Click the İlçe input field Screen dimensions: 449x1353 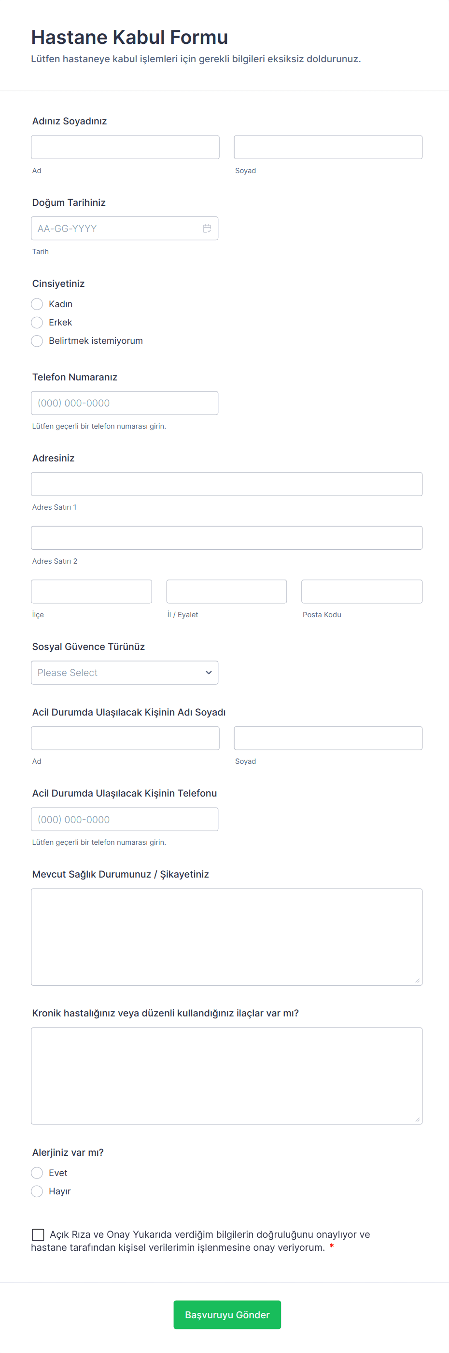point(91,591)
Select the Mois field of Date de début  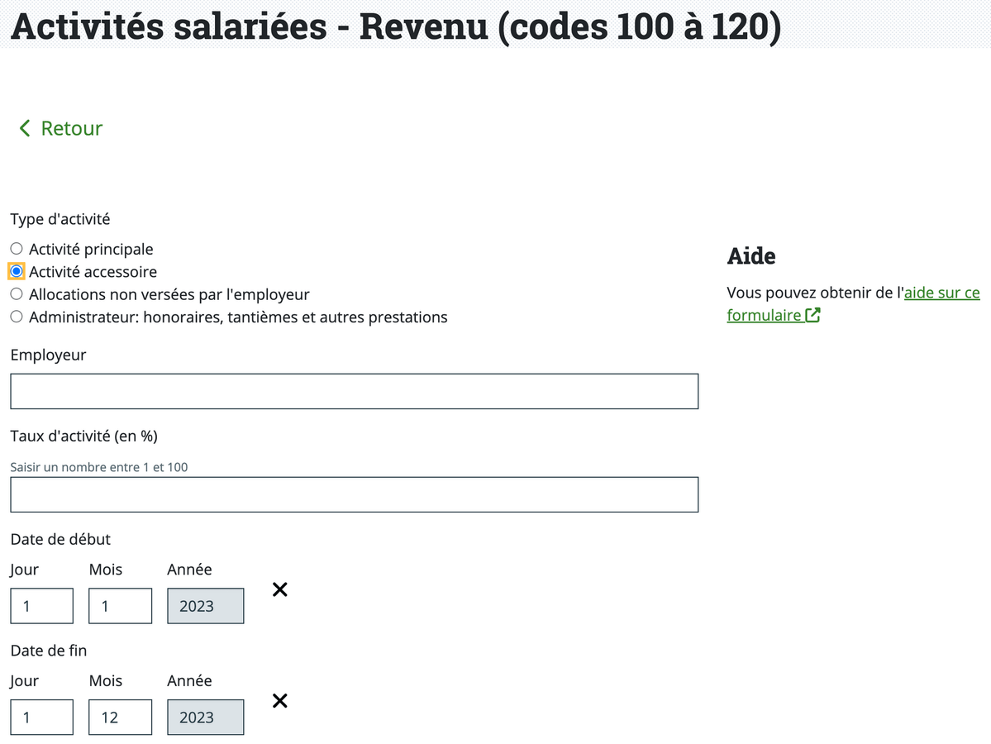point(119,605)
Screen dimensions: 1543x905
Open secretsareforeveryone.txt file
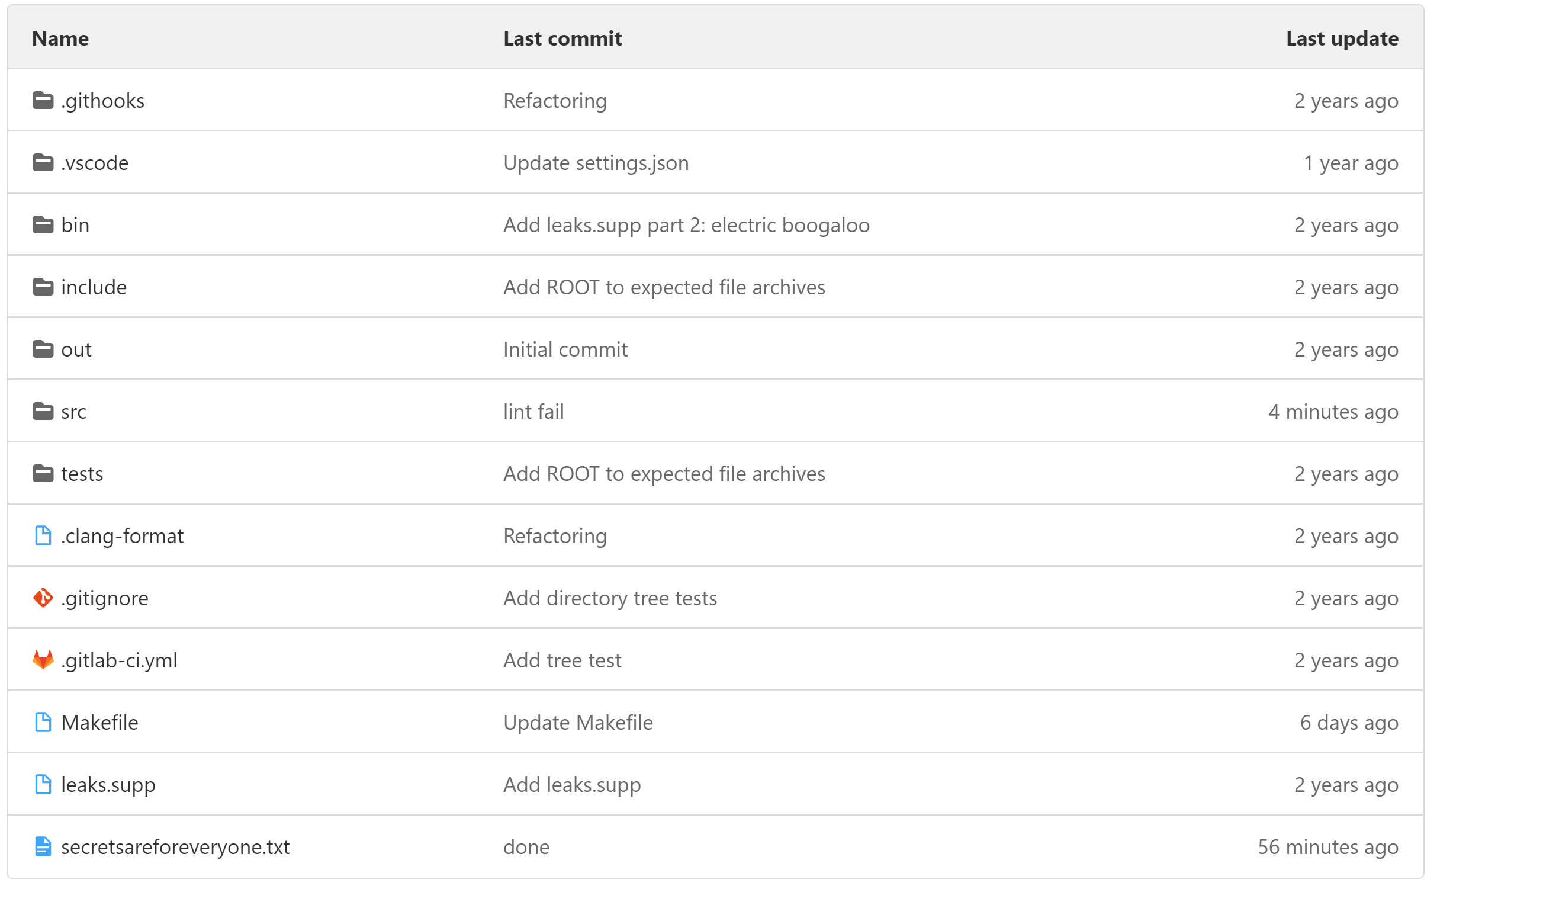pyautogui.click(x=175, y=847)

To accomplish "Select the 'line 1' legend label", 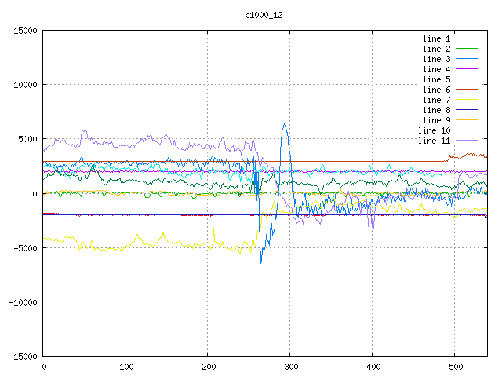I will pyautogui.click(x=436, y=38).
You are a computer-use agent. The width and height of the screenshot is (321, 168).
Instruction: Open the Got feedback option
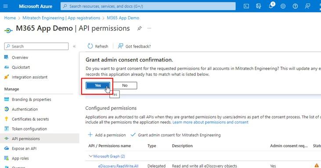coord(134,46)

++++++

• **Work task**:
The lines from the one containing "You are a computer-use" up to and including the last line of the material above are to be given again exactly; any pictures are dropped.

• **Response**:
You are a computer-use agent. The width and height of the screenshot is (321, 168).
Instruction: Open the Got feedback option
coord(134,46)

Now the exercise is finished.